Copa Holdings has announced that Copa Airlines (CM, Panamá City Tocumen International) is expected to close the year with a fleet of 112 aircraft, a reduction of three deliveries versus what was expected in the first quarter of the year.

During the company's second quarter, José Montero, Copa’s chief financial officer, told an investors call that Boeing had recently notified them of further delays to the 2024 delivery stream. “We expect to receive only two additional B737-8s during the remainder of the year to end with a total fleet size of 112 aircraft.” He further explained that Copa expects to add 15 more B737 MAX in 2025, all -8s.

Montero said Copa Holdings had reached an agreement with Boeing to receive compensation for the delivery delays and for the grounding of B737-9s earlier in 2024, after the Alaska Airlines incident in January in which a mid-cabin plugged exit door separated mid-flight, resulting in an explosive decompression and the US Federal Aviation Administration (FAA) enforcing immediate inspections.

Copa Airlines will close 2024 with a fleet composed of thirty-two B737-9s, three B737-8s (the first was recently inducted into commercial service), sixty-seven B737-800s, nine B737-700s, and one B737-800(BCF). The plan for next year is to add fifteen MAX 8s and retire two B737-700s for a total of 125 planes.
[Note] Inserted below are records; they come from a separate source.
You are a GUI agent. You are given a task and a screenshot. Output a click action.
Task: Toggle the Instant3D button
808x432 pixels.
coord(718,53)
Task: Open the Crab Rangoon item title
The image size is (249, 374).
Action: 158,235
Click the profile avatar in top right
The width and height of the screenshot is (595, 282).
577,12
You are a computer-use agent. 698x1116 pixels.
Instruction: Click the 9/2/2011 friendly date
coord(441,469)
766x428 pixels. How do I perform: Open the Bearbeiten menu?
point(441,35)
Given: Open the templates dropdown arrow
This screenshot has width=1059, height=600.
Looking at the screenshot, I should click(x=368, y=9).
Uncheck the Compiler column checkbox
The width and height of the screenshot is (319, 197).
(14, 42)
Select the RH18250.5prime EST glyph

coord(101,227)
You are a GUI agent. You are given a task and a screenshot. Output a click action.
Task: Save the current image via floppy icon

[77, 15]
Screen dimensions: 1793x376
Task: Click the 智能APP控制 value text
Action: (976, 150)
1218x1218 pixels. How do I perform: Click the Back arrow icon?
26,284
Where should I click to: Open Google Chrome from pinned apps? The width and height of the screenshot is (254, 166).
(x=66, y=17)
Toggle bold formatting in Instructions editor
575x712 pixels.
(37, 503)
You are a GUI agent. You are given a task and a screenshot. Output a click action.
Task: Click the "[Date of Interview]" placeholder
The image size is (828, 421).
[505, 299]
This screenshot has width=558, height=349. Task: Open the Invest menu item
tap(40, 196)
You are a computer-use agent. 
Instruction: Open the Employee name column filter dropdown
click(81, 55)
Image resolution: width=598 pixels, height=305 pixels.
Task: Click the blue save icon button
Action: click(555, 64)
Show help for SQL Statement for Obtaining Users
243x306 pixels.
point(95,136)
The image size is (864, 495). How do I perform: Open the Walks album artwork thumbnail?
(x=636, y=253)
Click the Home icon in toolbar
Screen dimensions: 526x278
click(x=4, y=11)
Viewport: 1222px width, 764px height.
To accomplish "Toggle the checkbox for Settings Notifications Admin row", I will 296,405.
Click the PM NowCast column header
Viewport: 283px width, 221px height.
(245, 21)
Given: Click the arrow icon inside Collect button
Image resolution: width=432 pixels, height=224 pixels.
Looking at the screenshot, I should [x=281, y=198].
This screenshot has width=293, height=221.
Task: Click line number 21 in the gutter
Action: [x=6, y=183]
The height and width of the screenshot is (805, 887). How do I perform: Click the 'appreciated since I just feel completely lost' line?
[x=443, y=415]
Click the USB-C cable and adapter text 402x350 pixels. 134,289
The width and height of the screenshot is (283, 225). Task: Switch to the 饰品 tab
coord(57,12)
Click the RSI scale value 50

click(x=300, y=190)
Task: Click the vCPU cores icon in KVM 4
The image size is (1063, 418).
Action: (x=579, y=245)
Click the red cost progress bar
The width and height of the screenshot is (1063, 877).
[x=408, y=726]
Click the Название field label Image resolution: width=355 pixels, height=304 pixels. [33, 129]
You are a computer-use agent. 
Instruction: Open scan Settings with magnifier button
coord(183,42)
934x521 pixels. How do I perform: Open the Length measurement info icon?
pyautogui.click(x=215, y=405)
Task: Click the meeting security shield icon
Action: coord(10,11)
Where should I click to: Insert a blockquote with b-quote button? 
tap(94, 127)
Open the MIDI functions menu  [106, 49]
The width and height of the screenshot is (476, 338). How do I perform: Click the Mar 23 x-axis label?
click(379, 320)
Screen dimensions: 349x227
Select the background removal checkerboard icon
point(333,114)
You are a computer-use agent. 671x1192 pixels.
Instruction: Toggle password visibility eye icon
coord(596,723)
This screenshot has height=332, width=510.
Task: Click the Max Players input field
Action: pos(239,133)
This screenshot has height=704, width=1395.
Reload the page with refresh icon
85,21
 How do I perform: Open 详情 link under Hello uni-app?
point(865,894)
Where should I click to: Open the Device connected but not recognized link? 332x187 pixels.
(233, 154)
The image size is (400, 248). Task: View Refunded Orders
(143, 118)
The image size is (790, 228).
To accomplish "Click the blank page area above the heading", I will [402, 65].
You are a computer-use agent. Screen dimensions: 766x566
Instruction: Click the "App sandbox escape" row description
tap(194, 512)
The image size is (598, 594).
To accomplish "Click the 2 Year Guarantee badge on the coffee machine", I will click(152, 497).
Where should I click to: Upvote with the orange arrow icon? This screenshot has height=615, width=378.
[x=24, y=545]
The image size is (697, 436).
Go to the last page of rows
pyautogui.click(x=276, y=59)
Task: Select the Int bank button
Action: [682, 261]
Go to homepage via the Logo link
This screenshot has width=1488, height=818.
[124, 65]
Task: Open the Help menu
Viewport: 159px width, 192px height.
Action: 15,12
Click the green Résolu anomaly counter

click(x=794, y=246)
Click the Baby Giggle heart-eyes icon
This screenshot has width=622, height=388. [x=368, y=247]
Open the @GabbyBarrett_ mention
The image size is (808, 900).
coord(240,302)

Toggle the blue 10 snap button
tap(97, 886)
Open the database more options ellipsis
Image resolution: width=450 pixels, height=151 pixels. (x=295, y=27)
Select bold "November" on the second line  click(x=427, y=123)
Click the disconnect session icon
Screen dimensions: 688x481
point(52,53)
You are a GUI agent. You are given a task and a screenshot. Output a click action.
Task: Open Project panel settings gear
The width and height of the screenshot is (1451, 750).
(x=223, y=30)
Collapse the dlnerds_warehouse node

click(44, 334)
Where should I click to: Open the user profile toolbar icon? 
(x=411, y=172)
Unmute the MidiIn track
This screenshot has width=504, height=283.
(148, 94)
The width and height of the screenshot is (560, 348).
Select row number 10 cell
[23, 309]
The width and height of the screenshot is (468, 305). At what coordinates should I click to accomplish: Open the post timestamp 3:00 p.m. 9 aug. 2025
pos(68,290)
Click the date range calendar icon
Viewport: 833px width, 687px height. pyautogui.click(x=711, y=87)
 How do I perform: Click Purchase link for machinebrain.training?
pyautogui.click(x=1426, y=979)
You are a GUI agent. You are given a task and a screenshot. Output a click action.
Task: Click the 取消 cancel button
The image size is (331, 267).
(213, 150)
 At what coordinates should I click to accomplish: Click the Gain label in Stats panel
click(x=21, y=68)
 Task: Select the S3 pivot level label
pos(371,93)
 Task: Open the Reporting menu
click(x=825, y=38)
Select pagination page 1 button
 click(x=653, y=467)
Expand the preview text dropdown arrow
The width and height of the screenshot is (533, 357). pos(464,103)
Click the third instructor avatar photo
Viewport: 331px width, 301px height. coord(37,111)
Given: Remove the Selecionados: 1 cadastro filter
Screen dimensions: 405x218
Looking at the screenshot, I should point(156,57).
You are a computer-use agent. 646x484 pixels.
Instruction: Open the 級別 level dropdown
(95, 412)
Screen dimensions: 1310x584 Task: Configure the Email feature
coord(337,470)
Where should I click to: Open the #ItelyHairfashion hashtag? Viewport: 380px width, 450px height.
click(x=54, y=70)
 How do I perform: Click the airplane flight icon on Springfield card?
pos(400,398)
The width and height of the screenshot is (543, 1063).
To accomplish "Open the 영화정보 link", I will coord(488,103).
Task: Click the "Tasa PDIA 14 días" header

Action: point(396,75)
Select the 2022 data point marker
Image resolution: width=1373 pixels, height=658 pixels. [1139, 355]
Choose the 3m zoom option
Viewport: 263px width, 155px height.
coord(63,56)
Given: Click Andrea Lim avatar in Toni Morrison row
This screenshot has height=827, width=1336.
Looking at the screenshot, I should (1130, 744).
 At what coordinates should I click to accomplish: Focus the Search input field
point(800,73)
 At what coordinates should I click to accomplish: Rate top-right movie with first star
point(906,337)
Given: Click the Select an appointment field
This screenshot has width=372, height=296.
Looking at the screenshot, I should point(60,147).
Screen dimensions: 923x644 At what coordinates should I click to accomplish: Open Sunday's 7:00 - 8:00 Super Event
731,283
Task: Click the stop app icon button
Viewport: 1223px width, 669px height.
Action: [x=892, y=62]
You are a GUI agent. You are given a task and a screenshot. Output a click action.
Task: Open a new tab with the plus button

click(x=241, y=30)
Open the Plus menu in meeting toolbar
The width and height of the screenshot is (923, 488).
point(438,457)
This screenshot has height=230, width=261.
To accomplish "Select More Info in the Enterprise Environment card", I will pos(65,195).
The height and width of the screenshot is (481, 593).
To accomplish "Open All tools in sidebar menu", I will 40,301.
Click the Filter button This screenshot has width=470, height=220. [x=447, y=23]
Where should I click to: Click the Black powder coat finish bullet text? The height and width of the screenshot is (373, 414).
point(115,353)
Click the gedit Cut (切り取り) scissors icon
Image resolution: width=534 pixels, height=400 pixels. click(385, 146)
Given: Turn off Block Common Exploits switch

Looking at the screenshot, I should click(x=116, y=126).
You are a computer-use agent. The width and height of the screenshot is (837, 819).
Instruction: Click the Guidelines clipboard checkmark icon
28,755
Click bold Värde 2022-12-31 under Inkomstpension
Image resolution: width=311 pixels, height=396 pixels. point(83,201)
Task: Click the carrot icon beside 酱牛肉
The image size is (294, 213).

Pedro Heilbron, chief executive, said the company was growing according to the needs within its network. Going into 2025, management is confident in its flexibility to adjust if needed, and “we can park the 700s and harvest the engines, or we can keep them flying, depending also on the Boeing deliveries,” he said.

The ch-aviation fleets module shows that Copa Airlines' fleet currently comprises 110 planes. It has 21 aircraft on order - twenty B737-8s and one B737-10. Copa's low-cost subsidiary Wingo (Colombia) operates nine in-house B737-800s.